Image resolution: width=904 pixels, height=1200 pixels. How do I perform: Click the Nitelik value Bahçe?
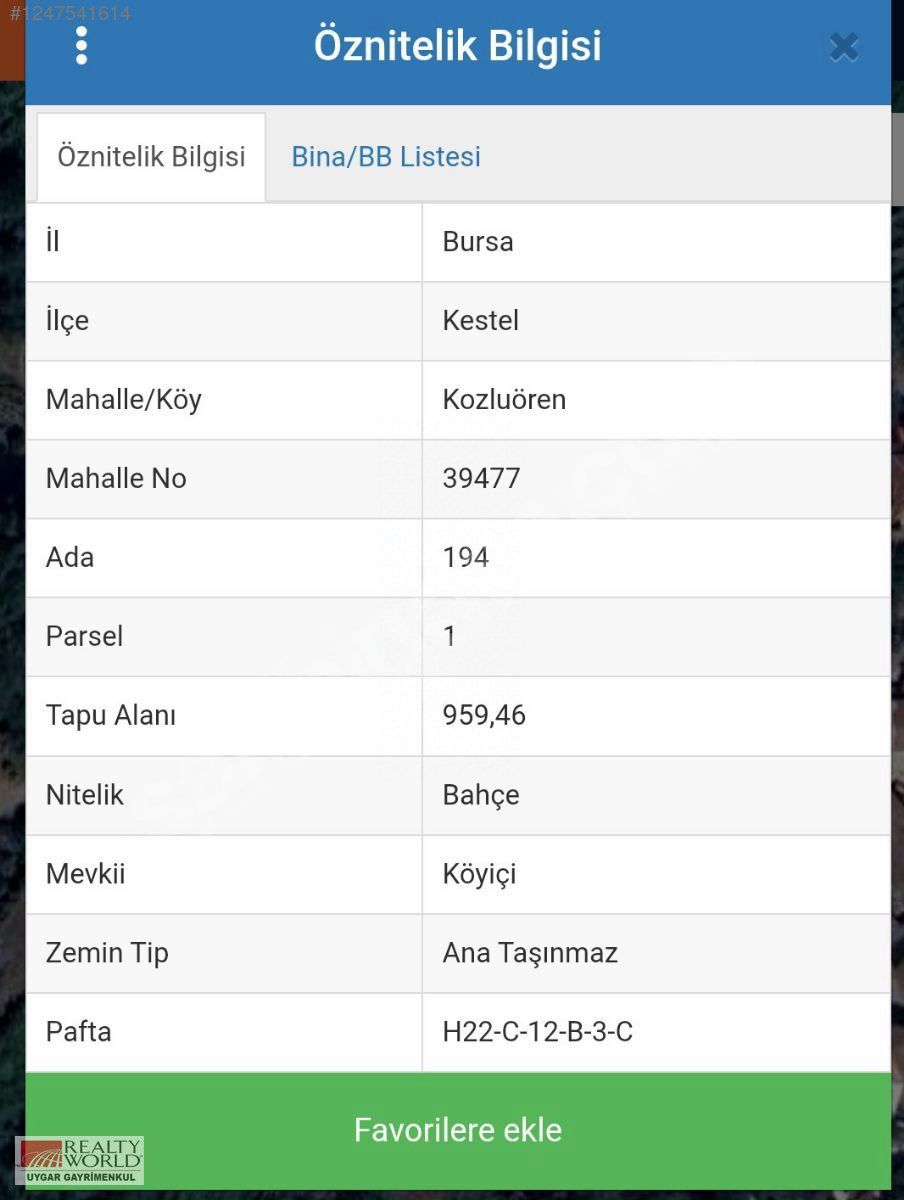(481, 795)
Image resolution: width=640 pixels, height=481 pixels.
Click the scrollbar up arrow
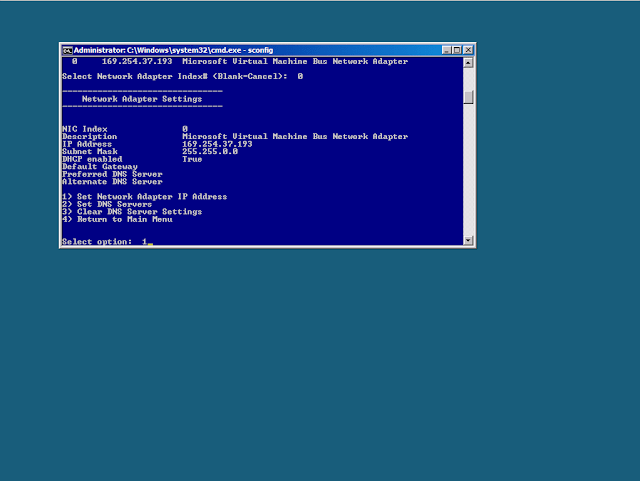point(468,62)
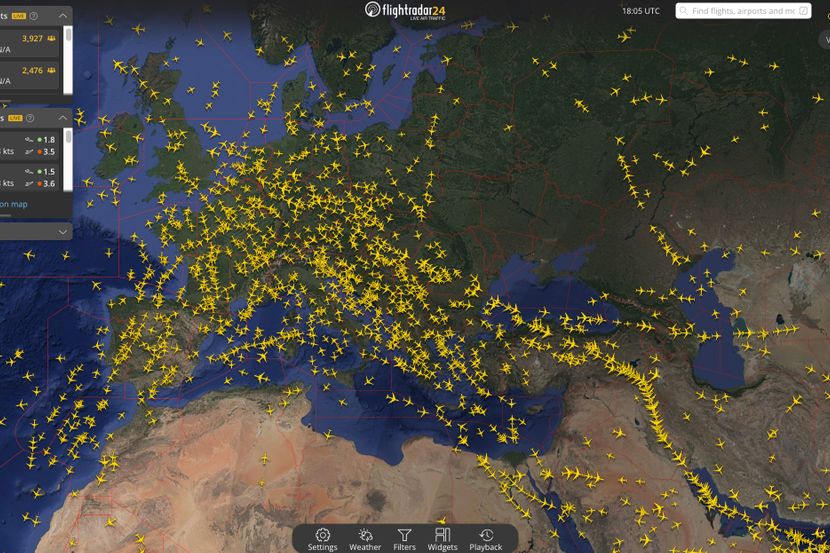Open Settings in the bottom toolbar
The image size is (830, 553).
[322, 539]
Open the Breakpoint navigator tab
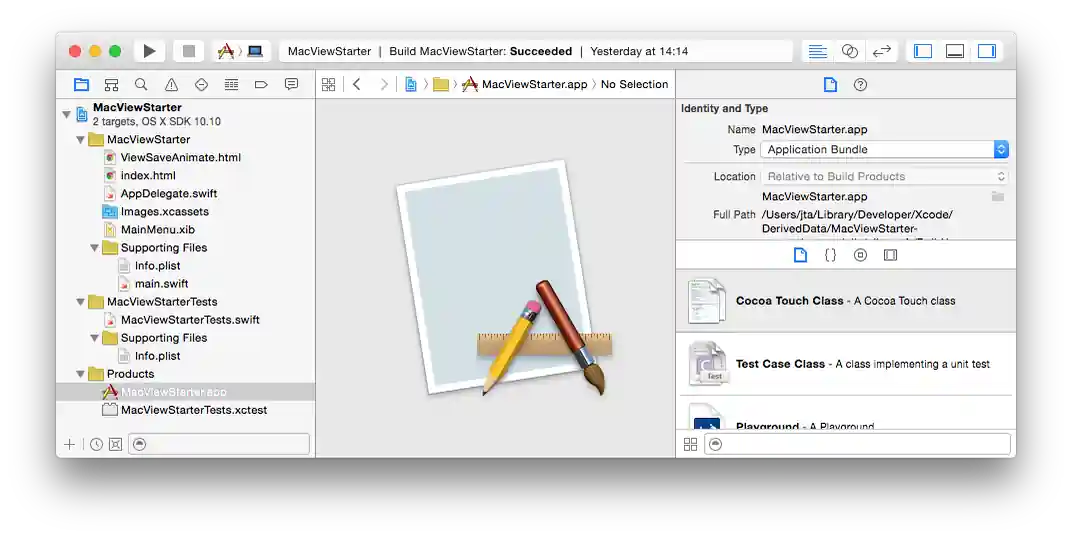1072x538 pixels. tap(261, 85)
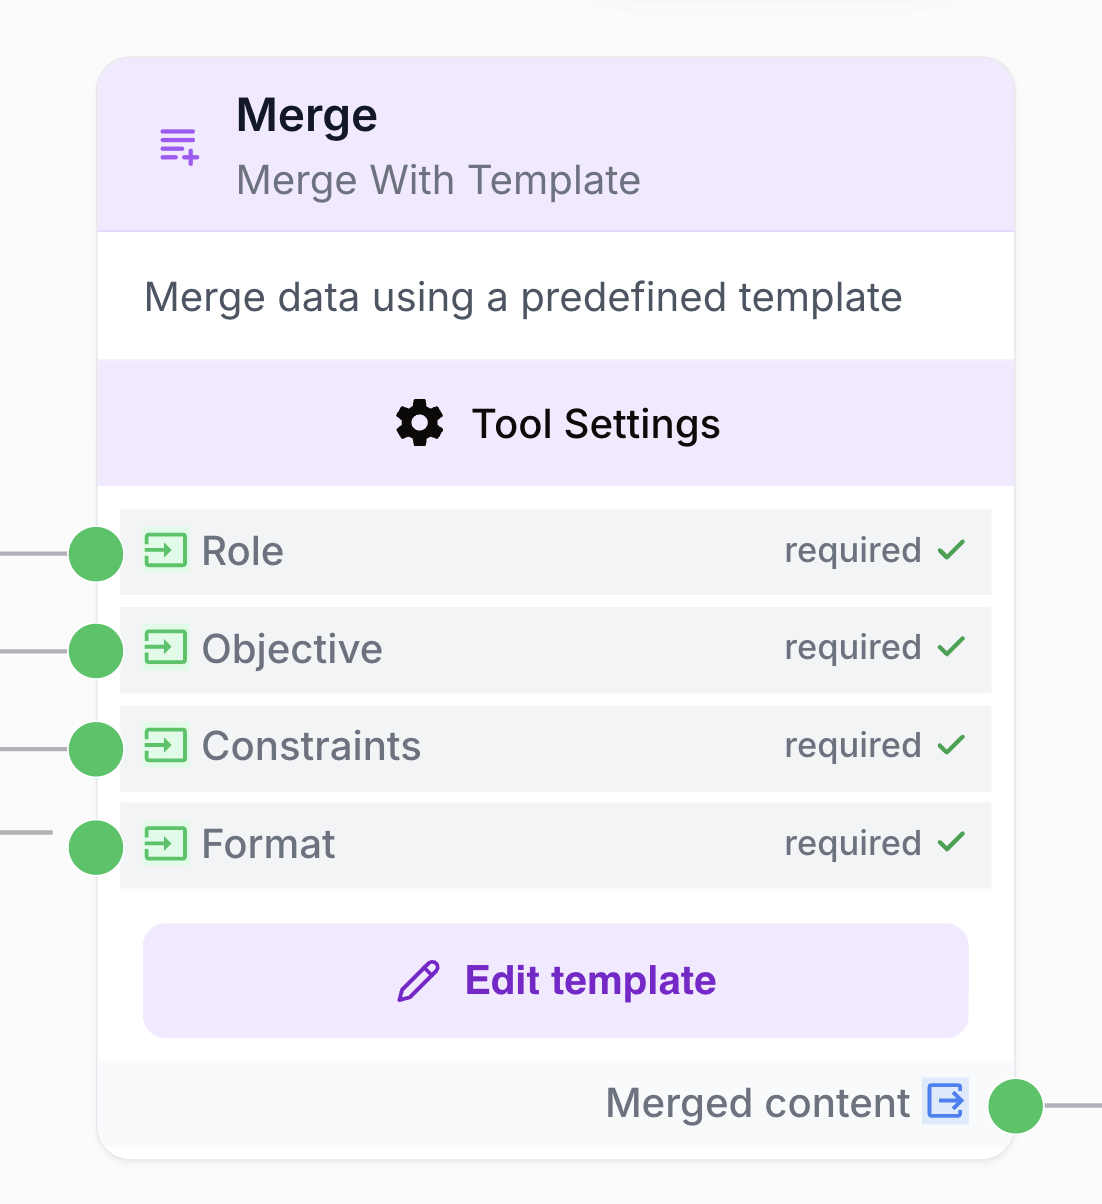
* * *
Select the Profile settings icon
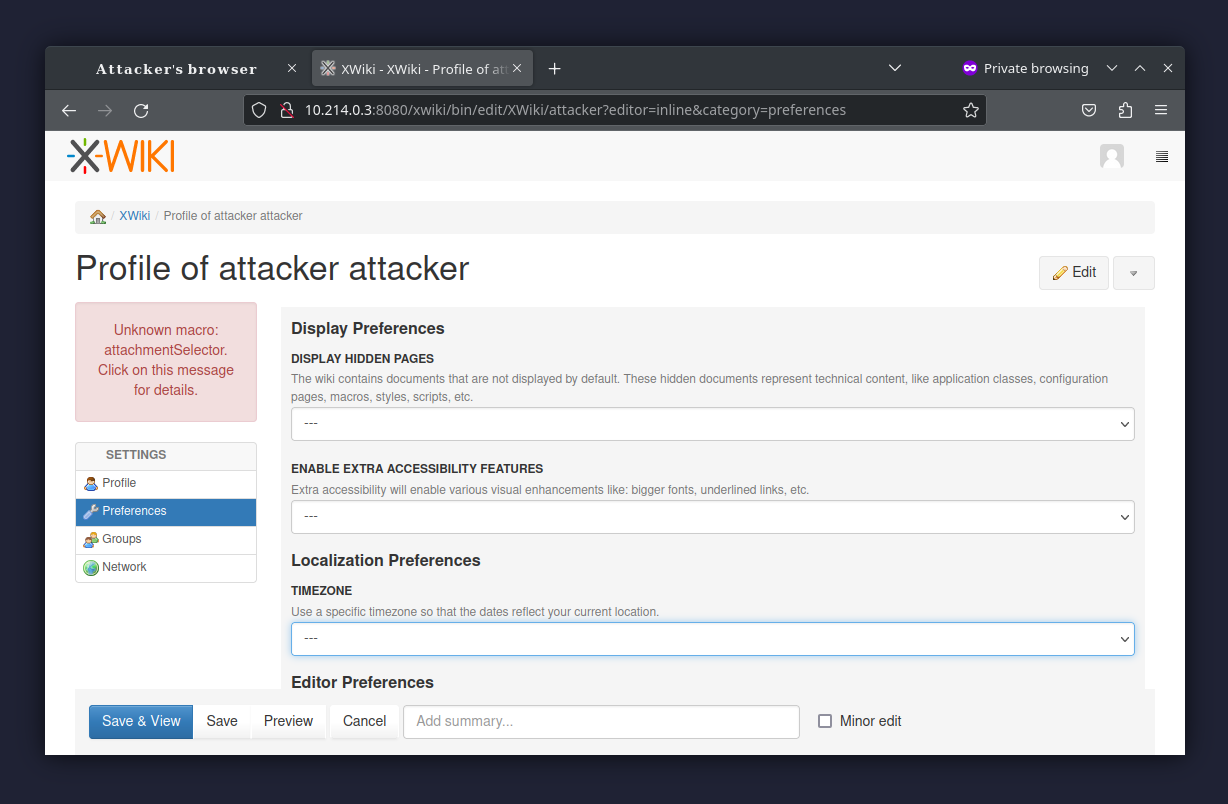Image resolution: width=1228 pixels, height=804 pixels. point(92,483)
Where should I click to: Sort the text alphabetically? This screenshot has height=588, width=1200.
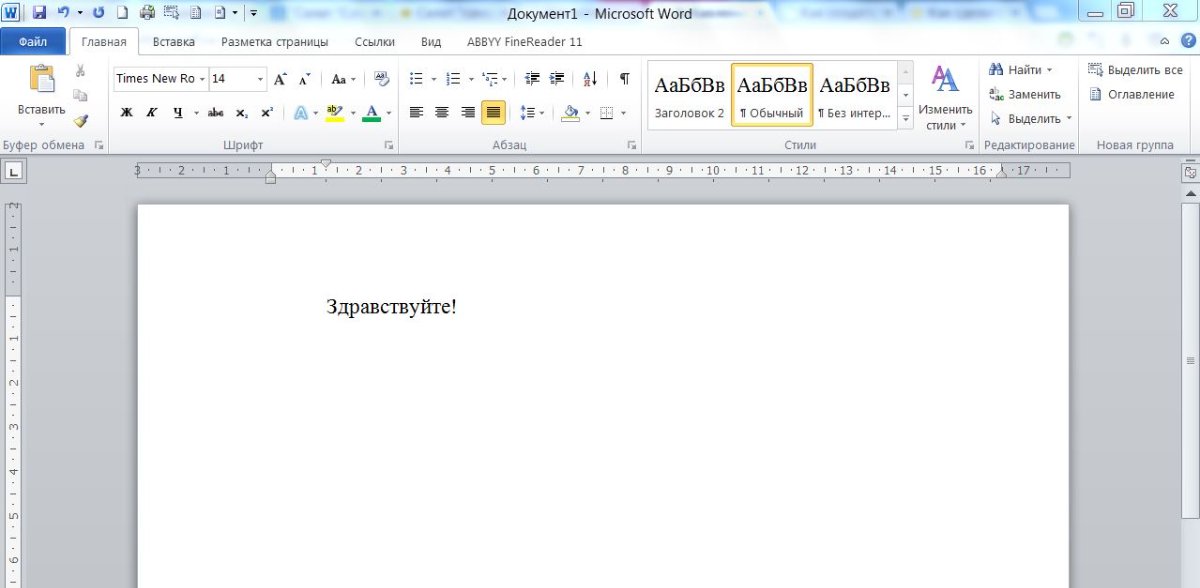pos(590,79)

* _SET EXERCISE_: Reproduce word for word everything in the material from the line containing "Image resolution: width=904" down to the line containing "1072x538 pixels. tap(261, 85)", with both of those lines included. Leave the pictures out of your answer.

* _THE OUTPUT_:
Image resolution: width=904 pixels, height=1200 pixels. How do I perform: Click the Nitelik value Bahçe?
(481, 795)
Image resolution: width=640 pixels, height=481 pixels.
Click the scrollbar up arrow
point(468,62)
Open Settings in the bottom toolbar
The image size is (830, 553).
[322, 539]
Open the Breakpoint navigator tab
1072x538 pixels. tap(261, 85)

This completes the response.